Currently used hormone replacement therapy consists of estrogen pills for hysterectomized women and estrogen-progestin combinations for the rest [19,20]. Estrogen helps alleviate menopausal symptoms, while progestin prevents estrogen-induced proliferation of uterine epithelium The mechanism by which HRT affects GI tissues is not well understood. Some suggested that estrogen affects GI tissues by binding to the estrogen receptor Beta (ERB) responsible for slowing down cellular activity in these tissues. This theory was further strengthened by the observation that ERB negative gastric cancers have poor prognosis, in addition to the rapid progression of gastric cancer in patients on Tamoxifen, which have antiestrogenic effects [13]. Correspondingly, the relation between HRT and other malignancies is equivocal. While some studies showed that estrogen promotes malignancy by stimulating growth of cells like bladder and gastric tissues, others noted that it delays progression of EOC and melanoma [19]. To note, estrogen-progestin combination was associated with a higher risk of breast cancer compared to estrogen-only HRT, raising questions around the role of progestin in the development of cancer [20]. Perkins et al suggested that specific progestin types can bind to estrogen receptors and therefore further potentiate its effect on the breast tissue. Other studies claimed that progestin metabolites are capable of binding to estrogen receptors. More recent studies highlighted a direct effect of the progesterone receptor on the signals of the estrogen receptor [20].

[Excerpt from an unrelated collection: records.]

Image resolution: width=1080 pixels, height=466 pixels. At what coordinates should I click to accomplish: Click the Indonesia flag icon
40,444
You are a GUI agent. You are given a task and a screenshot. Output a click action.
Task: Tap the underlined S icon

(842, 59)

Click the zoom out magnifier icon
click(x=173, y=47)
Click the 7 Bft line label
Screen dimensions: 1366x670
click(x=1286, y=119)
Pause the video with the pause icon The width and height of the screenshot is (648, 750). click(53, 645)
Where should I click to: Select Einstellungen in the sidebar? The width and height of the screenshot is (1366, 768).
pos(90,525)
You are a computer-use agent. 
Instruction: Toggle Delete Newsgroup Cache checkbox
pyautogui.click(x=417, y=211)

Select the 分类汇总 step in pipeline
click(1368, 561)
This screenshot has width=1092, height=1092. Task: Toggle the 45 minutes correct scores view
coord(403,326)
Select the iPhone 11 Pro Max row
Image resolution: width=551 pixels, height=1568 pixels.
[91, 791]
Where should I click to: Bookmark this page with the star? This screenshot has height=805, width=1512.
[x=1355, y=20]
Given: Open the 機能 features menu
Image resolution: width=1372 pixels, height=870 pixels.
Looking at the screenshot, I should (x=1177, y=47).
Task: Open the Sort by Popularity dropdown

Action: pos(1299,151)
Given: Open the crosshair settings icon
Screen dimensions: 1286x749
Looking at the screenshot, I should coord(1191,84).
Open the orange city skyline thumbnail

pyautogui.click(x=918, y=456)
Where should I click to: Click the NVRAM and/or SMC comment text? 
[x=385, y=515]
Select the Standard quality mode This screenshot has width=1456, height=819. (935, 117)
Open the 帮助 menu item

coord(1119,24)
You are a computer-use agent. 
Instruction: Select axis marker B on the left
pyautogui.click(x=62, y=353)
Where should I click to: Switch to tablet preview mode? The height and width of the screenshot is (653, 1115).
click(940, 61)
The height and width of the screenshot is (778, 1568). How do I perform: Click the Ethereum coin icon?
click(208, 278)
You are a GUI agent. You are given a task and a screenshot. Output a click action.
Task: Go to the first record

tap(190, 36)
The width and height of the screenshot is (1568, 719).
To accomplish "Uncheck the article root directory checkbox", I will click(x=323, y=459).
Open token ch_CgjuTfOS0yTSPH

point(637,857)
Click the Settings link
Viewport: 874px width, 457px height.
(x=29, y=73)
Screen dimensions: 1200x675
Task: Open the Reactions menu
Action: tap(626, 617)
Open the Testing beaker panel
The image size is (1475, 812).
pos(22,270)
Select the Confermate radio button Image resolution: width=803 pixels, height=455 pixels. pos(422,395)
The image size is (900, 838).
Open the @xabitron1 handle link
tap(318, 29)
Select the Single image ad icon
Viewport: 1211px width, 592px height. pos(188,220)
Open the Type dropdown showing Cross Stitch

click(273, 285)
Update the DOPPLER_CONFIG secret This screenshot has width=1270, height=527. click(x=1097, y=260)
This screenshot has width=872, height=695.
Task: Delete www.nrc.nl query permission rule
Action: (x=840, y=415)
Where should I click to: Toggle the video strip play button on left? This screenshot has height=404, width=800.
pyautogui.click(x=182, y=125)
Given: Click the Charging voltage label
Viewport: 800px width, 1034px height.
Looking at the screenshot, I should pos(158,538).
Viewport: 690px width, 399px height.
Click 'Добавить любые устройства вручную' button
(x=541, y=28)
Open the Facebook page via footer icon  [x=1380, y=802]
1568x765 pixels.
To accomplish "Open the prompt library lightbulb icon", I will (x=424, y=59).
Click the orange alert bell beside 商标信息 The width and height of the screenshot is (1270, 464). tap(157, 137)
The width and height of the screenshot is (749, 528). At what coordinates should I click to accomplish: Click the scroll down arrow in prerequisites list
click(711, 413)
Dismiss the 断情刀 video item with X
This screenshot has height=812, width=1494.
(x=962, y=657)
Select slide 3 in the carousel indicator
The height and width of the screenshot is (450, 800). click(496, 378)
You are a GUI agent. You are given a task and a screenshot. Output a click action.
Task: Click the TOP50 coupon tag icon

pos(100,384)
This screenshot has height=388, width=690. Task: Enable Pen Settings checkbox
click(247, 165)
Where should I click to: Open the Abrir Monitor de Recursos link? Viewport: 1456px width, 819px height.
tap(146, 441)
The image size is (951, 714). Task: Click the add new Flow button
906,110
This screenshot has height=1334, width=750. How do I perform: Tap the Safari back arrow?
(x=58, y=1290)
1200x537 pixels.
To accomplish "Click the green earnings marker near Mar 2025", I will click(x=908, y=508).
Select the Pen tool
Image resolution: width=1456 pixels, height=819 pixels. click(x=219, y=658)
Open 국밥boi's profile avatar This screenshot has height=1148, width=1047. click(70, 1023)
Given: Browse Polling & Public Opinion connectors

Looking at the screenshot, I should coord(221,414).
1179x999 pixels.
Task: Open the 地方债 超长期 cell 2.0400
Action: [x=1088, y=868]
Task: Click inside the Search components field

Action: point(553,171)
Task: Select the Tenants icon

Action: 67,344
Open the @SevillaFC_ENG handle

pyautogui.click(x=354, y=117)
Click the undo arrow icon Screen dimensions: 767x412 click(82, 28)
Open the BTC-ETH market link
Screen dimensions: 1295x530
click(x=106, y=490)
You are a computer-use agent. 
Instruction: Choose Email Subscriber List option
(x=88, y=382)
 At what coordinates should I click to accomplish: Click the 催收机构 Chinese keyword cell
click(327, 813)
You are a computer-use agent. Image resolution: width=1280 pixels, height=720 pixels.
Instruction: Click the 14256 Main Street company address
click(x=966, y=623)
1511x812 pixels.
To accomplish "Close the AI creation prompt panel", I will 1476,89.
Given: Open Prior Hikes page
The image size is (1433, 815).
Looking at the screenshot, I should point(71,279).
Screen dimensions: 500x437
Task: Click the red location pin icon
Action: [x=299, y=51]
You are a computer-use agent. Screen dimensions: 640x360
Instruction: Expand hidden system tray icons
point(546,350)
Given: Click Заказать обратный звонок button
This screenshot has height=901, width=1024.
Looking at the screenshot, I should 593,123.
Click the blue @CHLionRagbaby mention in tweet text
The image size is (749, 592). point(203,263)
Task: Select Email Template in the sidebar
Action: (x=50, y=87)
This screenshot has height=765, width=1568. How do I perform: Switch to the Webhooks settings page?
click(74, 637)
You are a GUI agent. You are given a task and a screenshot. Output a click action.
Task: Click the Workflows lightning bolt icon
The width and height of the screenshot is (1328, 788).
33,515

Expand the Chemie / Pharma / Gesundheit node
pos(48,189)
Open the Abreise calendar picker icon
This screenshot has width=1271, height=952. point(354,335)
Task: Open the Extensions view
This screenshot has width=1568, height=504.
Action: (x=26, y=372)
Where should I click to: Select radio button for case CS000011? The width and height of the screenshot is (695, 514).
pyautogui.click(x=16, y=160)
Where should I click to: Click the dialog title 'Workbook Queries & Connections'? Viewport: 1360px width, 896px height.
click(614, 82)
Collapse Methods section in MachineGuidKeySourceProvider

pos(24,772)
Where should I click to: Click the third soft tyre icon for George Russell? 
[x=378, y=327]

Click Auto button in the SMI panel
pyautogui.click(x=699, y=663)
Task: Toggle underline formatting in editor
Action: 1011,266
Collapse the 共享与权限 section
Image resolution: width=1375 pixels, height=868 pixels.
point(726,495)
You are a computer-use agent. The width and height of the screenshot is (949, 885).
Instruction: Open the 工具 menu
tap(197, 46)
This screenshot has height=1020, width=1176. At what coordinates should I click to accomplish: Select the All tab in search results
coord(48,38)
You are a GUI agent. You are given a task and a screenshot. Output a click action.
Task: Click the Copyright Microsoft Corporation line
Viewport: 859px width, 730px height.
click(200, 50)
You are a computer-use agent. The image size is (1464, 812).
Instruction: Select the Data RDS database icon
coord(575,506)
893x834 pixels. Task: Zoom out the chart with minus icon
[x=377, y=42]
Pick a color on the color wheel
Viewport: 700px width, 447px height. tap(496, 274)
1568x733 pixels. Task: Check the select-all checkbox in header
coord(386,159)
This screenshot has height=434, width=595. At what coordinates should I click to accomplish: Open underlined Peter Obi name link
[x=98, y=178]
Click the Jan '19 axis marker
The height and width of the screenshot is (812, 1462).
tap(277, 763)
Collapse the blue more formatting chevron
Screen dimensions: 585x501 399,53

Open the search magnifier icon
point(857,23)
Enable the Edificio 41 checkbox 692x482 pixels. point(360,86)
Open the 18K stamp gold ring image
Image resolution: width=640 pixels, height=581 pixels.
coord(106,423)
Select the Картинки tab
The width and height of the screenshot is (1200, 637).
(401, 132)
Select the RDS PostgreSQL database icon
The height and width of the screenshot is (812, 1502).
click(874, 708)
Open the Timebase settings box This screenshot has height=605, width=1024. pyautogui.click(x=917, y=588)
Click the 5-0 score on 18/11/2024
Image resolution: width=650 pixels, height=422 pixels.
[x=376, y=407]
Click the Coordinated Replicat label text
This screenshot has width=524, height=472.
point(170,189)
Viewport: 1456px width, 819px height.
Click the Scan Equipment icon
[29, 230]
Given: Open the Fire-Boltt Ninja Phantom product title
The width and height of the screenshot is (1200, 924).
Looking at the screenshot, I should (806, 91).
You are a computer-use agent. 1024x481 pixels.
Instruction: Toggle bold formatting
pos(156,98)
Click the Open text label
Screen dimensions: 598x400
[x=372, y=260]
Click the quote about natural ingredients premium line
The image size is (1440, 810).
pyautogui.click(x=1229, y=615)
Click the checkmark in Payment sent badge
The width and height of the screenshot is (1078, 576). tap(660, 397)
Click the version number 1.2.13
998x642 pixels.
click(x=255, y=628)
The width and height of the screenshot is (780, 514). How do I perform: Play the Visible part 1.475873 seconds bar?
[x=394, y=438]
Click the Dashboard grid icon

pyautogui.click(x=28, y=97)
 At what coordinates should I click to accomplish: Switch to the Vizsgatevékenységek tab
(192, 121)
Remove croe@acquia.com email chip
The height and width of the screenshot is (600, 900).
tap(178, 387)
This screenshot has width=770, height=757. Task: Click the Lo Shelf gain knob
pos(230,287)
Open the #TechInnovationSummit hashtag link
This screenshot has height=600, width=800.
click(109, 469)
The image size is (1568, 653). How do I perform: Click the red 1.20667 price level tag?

Our population-based study comes in line with previously published studies, although most studies showed contradictory results. The strengths of our project lie in its large sample size, diverse population, and extensive multivariate regression analysis taking into consideration major risk factors for GI carcinogenesis. This study contains a number of limitations. First of all, because it is a retrospective population-based study, there are inherent restrictions on the inferences that can be made from the data. As patient information is deemed confidential, the accuracy of the data could not be verified, rendering it prone to potential errors. Furthermore, there was insufficient information regarding HRT type and duration.

Conclusion

In our study, post-menopausal women on HRT have increased prevalence and odds of having gastric cancer and pancreatic cancers. The odds remained significant when controlled for common risk factors. Interestingly, we also observed a decreased risk for esophageal cancer in the HRT population. We believe the impact of reproductive hormones on a cellular level span across the reproductive system to involve other systems of the human body. The US Preventive Services Task Force (USPSTF) agrees that evidence is lacking to guide recommendations for or against the use of HRT. We push that clinician be familiar with these associations. The decision to initiate drug use should be solely based on the patient’s willingness and complete understanding of benefits and potential risk factors.